The meeting with the onc was fine. Not a lot he can say without scans. He said the usual stage 3 we’ll be looking for a cure, stage 4 to treat. I am hoping for 3 but definitely expecting 4. Prognosis will also depend on extent and how I respond to treatment regardless of stage. Had a slight panic that I naturally have slight neutropenia but I texted the nurse and she said that shouldn’t cause too much of a problem. I’m also slightly worried my enthusiastic lockdown wine consumption will cause issues! But I’m putting that firmly at the feet of COVID. I also said that I’d he ever thinks I have less than 12 months I’d like a prognosis so I can claim my life insurance. When I first got home from my initial diagnosis DSis was here with the girls. As she left she said they should be able to keep me going for at least 5-7 years. It was a clumsy comment and not at all intentional - everyone is in shock. I’m thinking I’d be privileged to get that at the moment.

Had my CT scan which was fine as I’ve seen it a lot in 24 hours in a &e!

My eldest girl is struggling.
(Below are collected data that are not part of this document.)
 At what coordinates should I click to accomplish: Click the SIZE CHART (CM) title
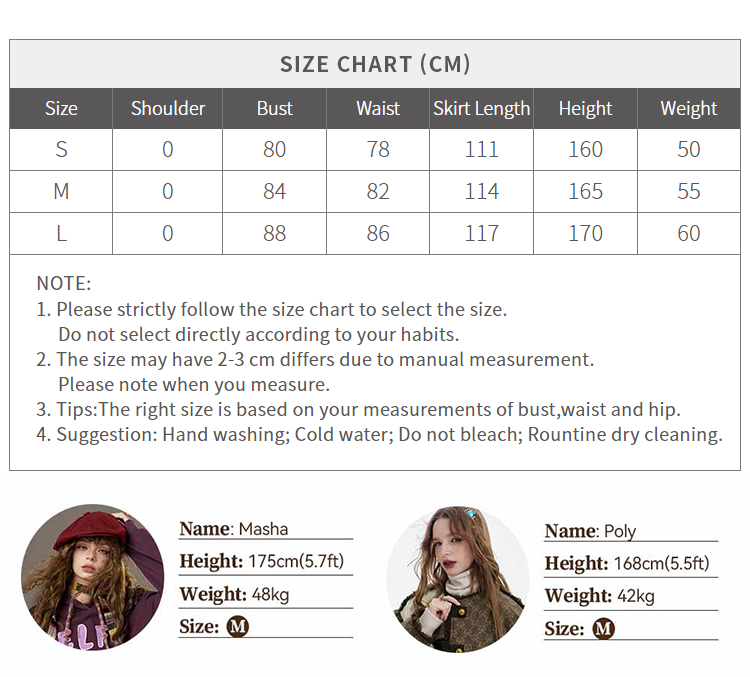(x=375, y=65)
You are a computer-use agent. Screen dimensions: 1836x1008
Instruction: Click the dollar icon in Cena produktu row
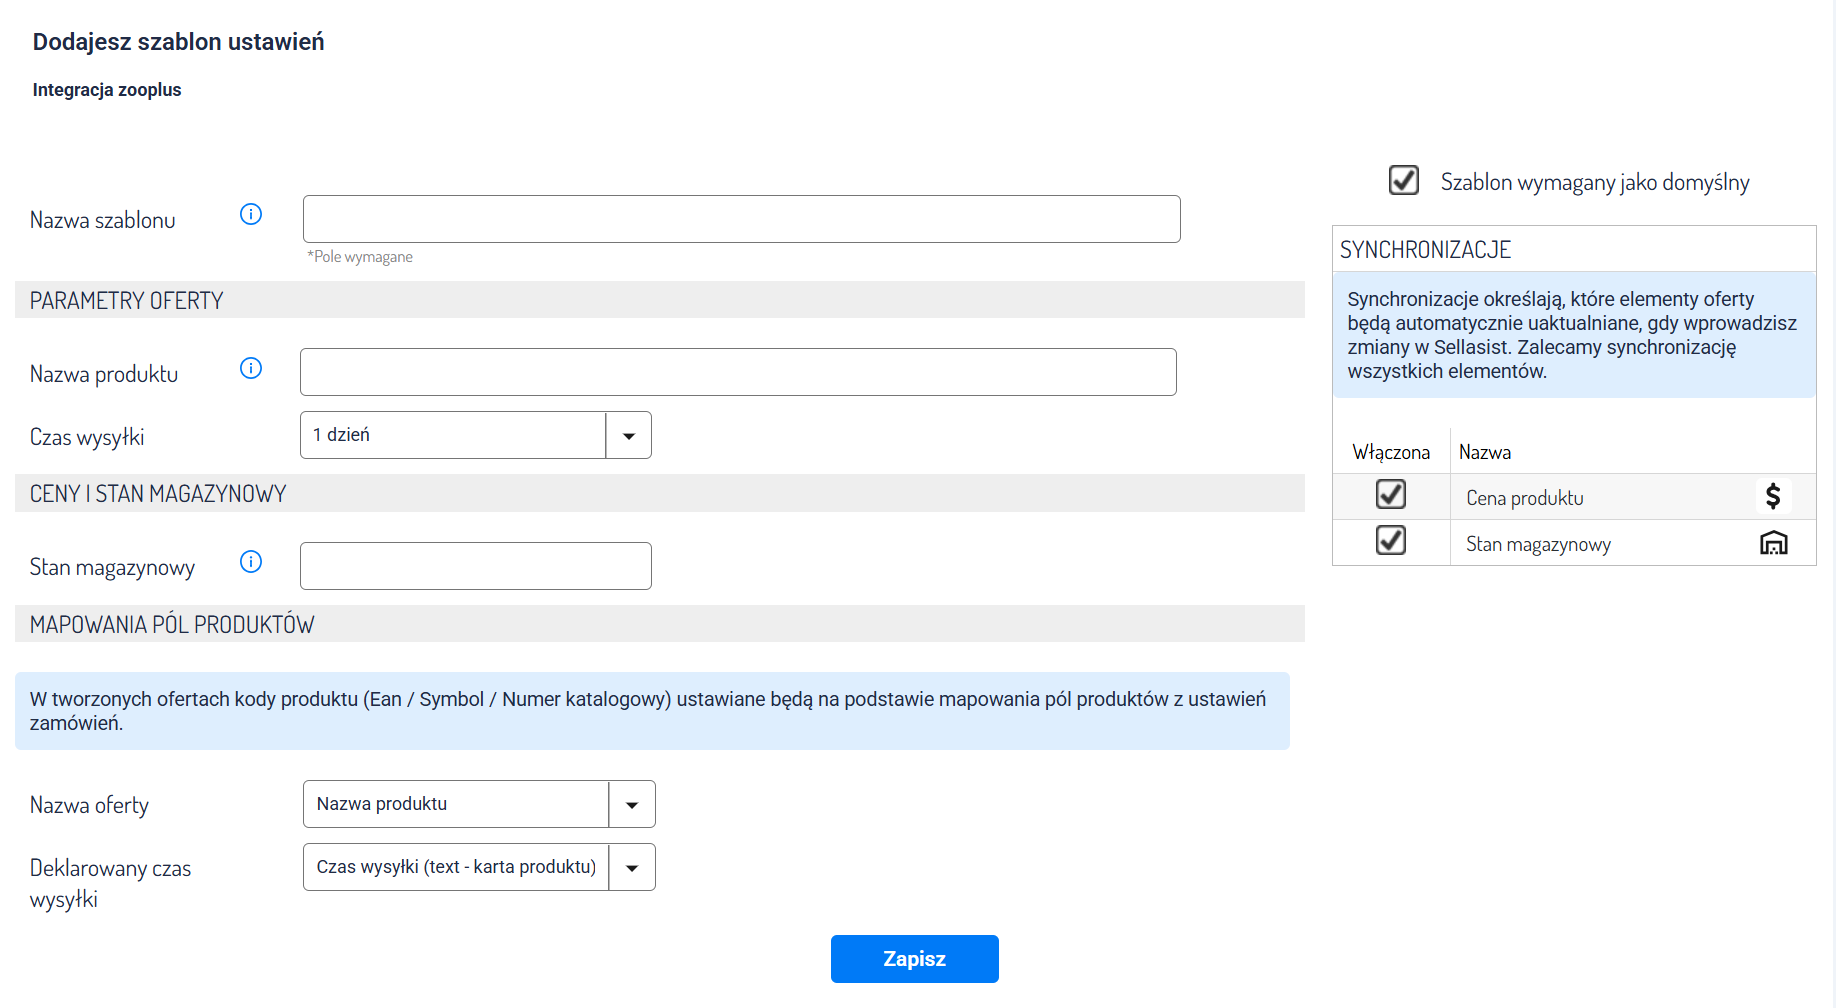pos(1773,496)
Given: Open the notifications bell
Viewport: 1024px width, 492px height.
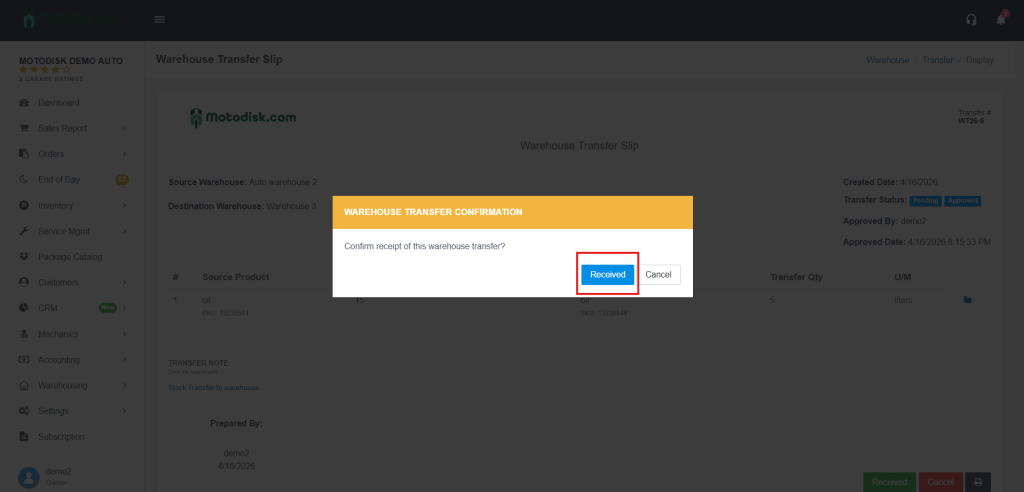Looking at the screenshot, I should [1001, 20].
Like me she keeps everything in but is moody and burst into tears in the kitchen yesterday afternoon. The counselling team at school will help. It’s hard being buoyant all the time as I feel the same way as them. Anxious of the unknown but hiding it. When I distill my fears it all comes down to them. Everything else is sortable on one level or another or I’m a peace with. I have lots of good friends and family but I just want to be around for them. DH is a cool, fun Dad with a lot of interests. We generally talk about all sorts. I’ve told them he has to discuss, boys (or girls) boobs, sex, friendships etc etc. Nothing should be off the table.

Was very saddened to see the news of Helen McCrory. She was a tour de force. Beautiful tribute from her husband.

Echo and MRI on Tuesday before meeting onc again.

This forum is a wonderful place to find solace, it has helped immeasurably over the past 10 days.

HumphreysCorner · 18/04/2021 09:07

@JeanLannes my permanent lockdown wine consumption has not stopped since diagnosis and throughout chemo. On the odd occasion I couldn't drink it but to DH's despair I seem to handle it well and enjoy it. I have reduced it slightly as my girls agree with DH and don't like me drinking. It just helps a bit during these difficult times. When did you find your lump and whereabouts is it? I found a pound coin size at the end of November and by the time I got the diagnosis 3 weeks later it was 44mm across and by January was 65 mm across. The chemo shrunk it quickly thankfully.